Extracted text below:

Katy Perry, fresh off Blue Origin flap, admits she's 'bruised' by online backlash
Katy Perry has never been one to shy away from online criticism.
On Tuesday, the "Roar" songstress - who has recently kicked off her "Lifetimes" tour - took to social media to address the ongoing backlash she has received from "unhinged" critics just weeks after embarking on an 11-minute flight to space on the Blue Origin spacecraft.
"I'm so grateful for you guys," Perry, 40, wrote in the caption of an Instagram post, which featured a fan tribute displayed for her in New York City's Times Square. "We're in this beautiful and wild journey together. I can continue to remain true to myself, heart open and honest especially because of our bond. I love you guys and have grown up together with you and am so excited to see you all over the world this year!"
Perry reassured her fans that she's doing "ok," despite the ongoing backlash she has endured.
"Please know I am ok, I have done a lot work around knowing who I am, what is real and what is important to me," she wrote. "My therapist said something years ago that has been a game changer, 'no one can make you believe something about yourself that you don't already believe about yourself,' and if I ever do have any feelings about it then it's an opportunity to investigate the feeling underneath it."
"When the 'online' world tries to make me a human Piñata, I take it with grace and send them love, cause I know so many people are hurting in so many ways and the internet is very much so a dumping ground for unhinged and unhealed," she continued. "What's real is seeing your faces every night, singing in unison, reading your notes, feeling your warmth. I find people to lock eyes and sing with and I know we are healing each other in a small way when I get to do that."
"I'm not perfect, and I actually have omitted that word from my vocabulary, I'm on a human journey playing the game of life with an audience of many and sometimes I fall but… I get back up and go on and continue to play the game and somehow through my battered and bruised adventure I keep looking to the light and in that light a new level UNLOCKS," she concluded.
On April 14, Perry – who took the 11-minute trip on the Blue Origin New Shepard mission, NS-31, alongside Jeff Bezos' fiancée, journalist Lauren Sanchez, television host Gayle King, film producer Kerianne Flynn, NASA rocket scientist Aisha Bowe and civil rights activist and research scientist Amanda Nguyen – broke down in tears after an "incredible" trip to space.
"I feel super connected to love," Perry said shortly after landing. "So connected to love. I think this experience has shown me, you never know how much love is inside of you, how much love you have to give, and how loved you are until the day you launch."
While in space, Perry sang "What a Wonderful World" with her all-female crew in tow, and she took a moment to explain why the song came to mind.
"It's not about me," she said. "It's not about singing my songs, it's about a collective energy in there, it's about us, it's about making space for future women and taking up space and belonging, and it's about this wonderful world that we see right out there and appreciating it," Perry said. "This is all for the benefit of Earth."
"This experience is second to being a mom," Perry, who shares 4-year-old daughter Daisy with husband Orlando Bloom, added. "That's why it was hard for me to go because that's all my love right there. And I have to surrender and trust that the universe is going to take care of me and protect me and also my family and my daughter, because I'm filled up from being able to get that gift of being a mom and to go to space is incredible, and I wanted to model courage and worthiness and fearlessness."
Since returning to Earth, Perry and her fellow flight crew have faced backlash over the flight's 11-minute duration and estimated cost. While Blue Origin has not disclosed how much each passenger must pay for a ticket to space, the deposit is $150,000 per person.
Perry seemingly shut down negative criticism during the opening night of her tour when she asked the crowd, "Has anyone ever called your dreams crazy?"
In a fan video, the pop star invited two men from the audience on stage who arrived in spacesuits.
"I want these gentlemen to come on stage, because they are dressed like my most current timeline," she said.

End of Extracted text.

[Exercise] Copy the stretch of the Katy Perry article from "On April 14, Perry" through "came to mind.", and switch "trip" to "journey" wherever it appears in it.

Data extract below:

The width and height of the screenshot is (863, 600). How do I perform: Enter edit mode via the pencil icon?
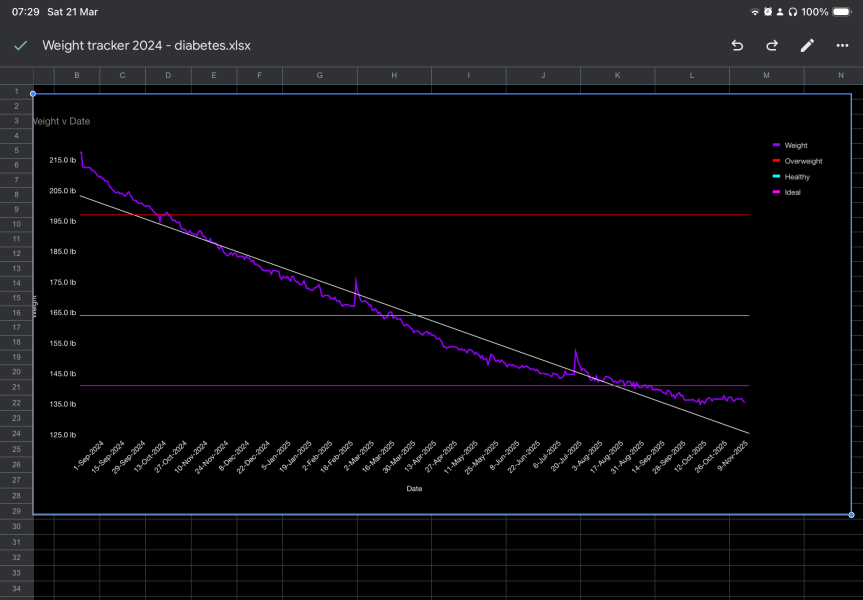808,46
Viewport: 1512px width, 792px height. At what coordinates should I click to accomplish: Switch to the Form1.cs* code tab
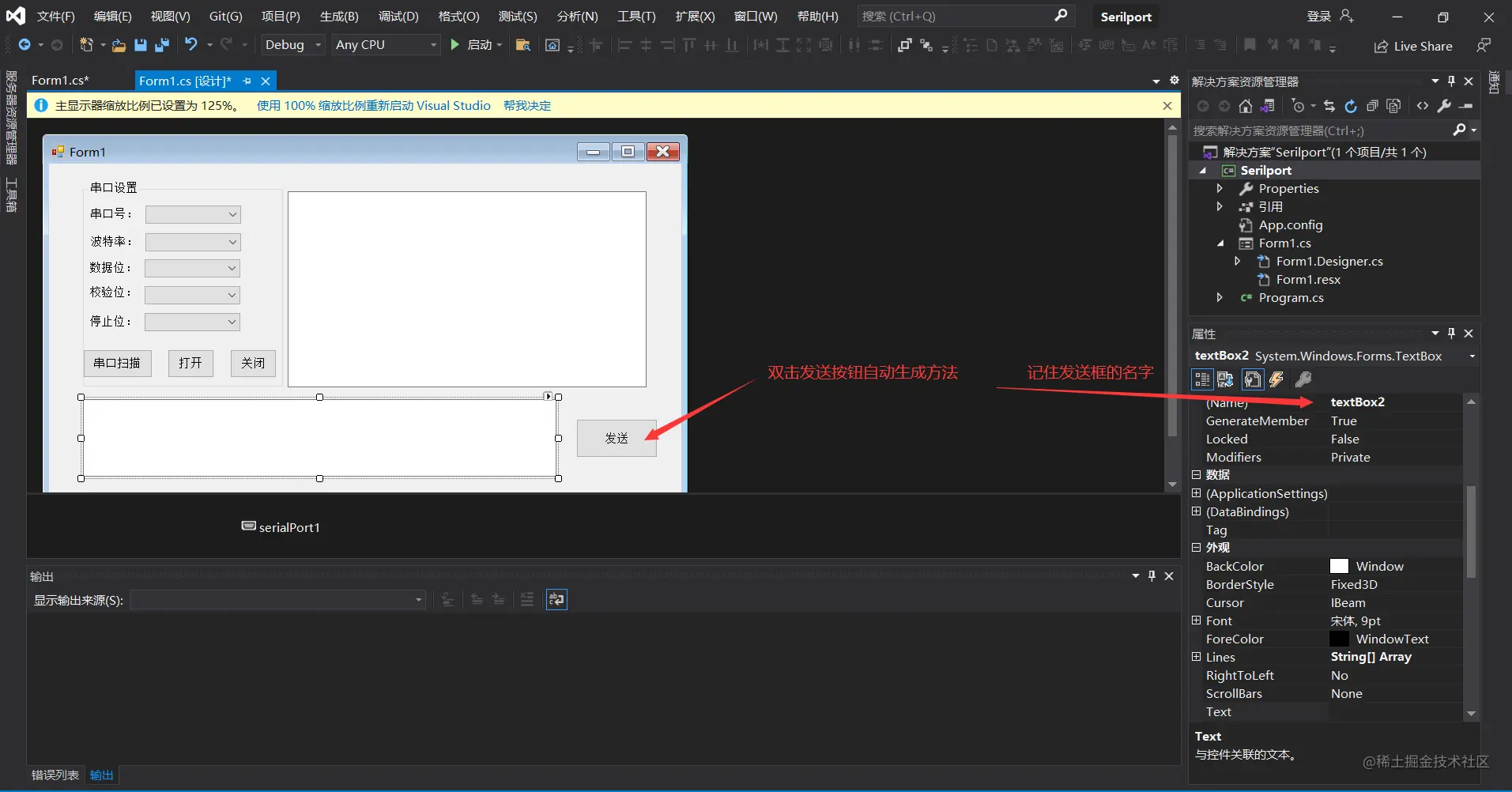60,81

End of Data extract.

[Answer section]
On April 14, Perry – who took the 11-minute journey on the Blue Origin New Shepard mission, NS-31, alongside Jeff Bezos' fiancée, journalist Lauren Sanchez, television host Gayle King, film producer Kerianne Flynn, NASA rocket scientist Aisha Bowe and civil rights activist and research scientist Amanda Nguyen – broke down in tears after an "incredible" journey to space.
"I feel super connected to love," Perry said shortly after landing. "So connected to love. I think this experience has shown me, you never know how much love is inside of you, how much love you have to give, and how loved you are until the day you launch."
While in space, Perry sang "What a Wonderful World" with her all-female crew in tow, and she took a moment to explain why the song came to mind.